Bug 1257950

Summary:	NodeAssociated errors due to apparent race condition between nova-scheduler and ironic
Product:	Red Hat OpenStack	Reporter:	James Slagle <jslagle>
Component:	openstack-nova	Assignee:	Lucas Alvares Gomes <lmartins>
Status:	CLOSED ERRATA	QA Contact:	Joe H. Rahme <jhakimra>
Severity:	medium	Docs Contact:
Priority:	high
Version:	7.0 (Kilo)	CC:	berrange, dasmith, dmaley, dtantsur, eglynn, felipe.alfaro, ggillies, hbrock, jcoufal, jmelvin, jraju, kchamart, kmorey, lmartins, mburns, mcornea, mwagner, ndipanov, nlevinki, ohochman, pcaruana, rbiba, rhel-osp-director-maint, sbauza, sferdjao, sgordon, skinjo, vromanso, yeylon
Target Milestone:	async	Keywords:	OtherQA, Triaged, ZStream
Target Release:	7.0 (Kilo)
Hardware:	Unspecified
OS:	Unspecified
Whiteboard:
Fixed In Version:	openstack-nova-2015.1.2-9.el7ost	Doc Type:	Bug Fix
Doc Text:		Story Points:	---
Clone Of:
Clones:	1337951 (view as bug list)		Environment:
Last Closed:	2016-02-18 16:08:51 UTC	Type:	Bug
Regression:	---	Mount Type:	---
Documentation:	---	CRM:
Verified Versions:		Category:	---
oVirt Team:	---	RHEL 7.3 requirements from Atomic Host:
Cloudforms Team:	---	Target Upstream Version:
Embargoed:
Bug Depends On:
Bug Blocks:	1264236, 1337951

Description James Slagle 2015-08-28 13:00:35 UTC

There appears to be a race condition between nova-scheduler and ironic resulting in tracebacks with an error that looks like:

NodeAssociated: Node 2bdb3ad1-4854-4956-977f-41030221984d is associated with instance 4c986d52-31ec-40ae-93bf-5960ccd0c4db.

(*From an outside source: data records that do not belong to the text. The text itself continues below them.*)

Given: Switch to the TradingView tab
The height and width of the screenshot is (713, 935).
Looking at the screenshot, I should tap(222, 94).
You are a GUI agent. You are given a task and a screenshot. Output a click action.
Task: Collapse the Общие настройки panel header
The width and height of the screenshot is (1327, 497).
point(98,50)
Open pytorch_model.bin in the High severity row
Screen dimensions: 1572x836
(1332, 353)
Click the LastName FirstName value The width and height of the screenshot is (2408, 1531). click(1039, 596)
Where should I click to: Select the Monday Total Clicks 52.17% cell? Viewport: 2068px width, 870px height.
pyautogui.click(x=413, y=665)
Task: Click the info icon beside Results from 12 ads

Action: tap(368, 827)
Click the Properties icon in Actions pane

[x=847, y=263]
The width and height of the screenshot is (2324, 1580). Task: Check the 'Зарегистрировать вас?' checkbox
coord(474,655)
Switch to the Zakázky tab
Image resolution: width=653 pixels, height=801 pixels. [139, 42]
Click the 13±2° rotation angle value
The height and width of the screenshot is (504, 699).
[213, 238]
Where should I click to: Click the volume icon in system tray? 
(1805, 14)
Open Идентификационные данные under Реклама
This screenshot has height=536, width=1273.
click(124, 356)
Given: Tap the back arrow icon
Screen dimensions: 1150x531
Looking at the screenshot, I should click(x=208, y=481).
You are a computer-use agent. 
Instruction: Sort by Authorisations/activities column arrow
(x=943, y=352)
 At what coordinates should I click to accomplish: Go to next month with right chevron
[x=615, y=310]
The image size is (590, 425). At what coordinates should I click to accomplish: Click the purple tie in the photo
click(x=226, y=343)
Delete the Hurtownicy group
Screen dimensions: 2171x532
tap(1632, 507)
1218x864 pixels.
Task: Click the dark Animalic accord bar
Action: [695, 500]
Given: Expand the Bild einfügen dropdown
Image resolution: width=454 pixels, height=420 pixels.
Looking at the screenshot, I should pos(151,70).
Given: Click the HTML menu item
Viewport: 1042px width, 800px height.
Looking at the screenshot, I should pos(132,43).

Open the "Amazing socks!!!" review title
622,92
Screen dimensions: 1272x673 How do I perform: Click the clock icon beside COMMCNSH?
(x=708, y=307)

nova-scheduler is apparently trying to associate an instance with a claimed node that is already in used by another instance.

The full traceback from ironic-api.log is:

2015-08-28 12:52:03.004 1695 WARNING wsme.api [-] Client-side error: Node 4c8a48d4-de85-4133-bc25-b0be2b7cd83a is associated with instance 45797815-cd88-4a77-bd93-f323a7f74544.
Traceback (most recent call last):
  File "/usr/lib/python2.7/site-packages/oslo_messaging/rpc/dispatcher.py", line 142, in _dispatch_and_reply
    executor_callback))
  File "/usr/lib/python2.7/site-packages/oslo_messaging/rpc/dispatcher.py", line 186, in _dispatch
    executor_callback)
  File "/usr/lib/python2.7/site-packages/oslo_messaging/rpc/dispatcher.py", line 130, in _do_dispatch
    result = func(ctxt, **new_args)
  File "/usr/lib/python2.7/site-packages/oslo_messaging/rpc/server.py", line 142, in inner
    return func(*args, **kwargs)
  File "/usr/lib/python2.7/site-packages/ironic/conductor/manager.py", line 405, in update_node
    node_obj.save()
  File "/usr/lib/python2.7/site-packages/ironic/objects/base.py", line 143, in wrapper
    return fn(self, ctxt, *args, **kwargs)
  File "/usr/lib/python2.7/site-packages/ironic/objects/node.py", line 265, in save
    self.dbapi.update_node(self.uuid, updates)
  File "/usr/lib/python2.7/site-packages/ironic/db/sqlalchemy/api.py", line 338, in update_node
    return self._do_update_node(node_id, values)
  File "/usr/lib/python2.7/site-packages/ironic/db/sqlalchemy/api.py", line 364, in _do_update_node
    instance=ref.instance_uuid)
NodeAssociated: Node 4c8a48d4-de85-4133-bc25-b0be2b7cd83a is associated with instance 45797815-cd88-4a77-bd93-f323a7f74544.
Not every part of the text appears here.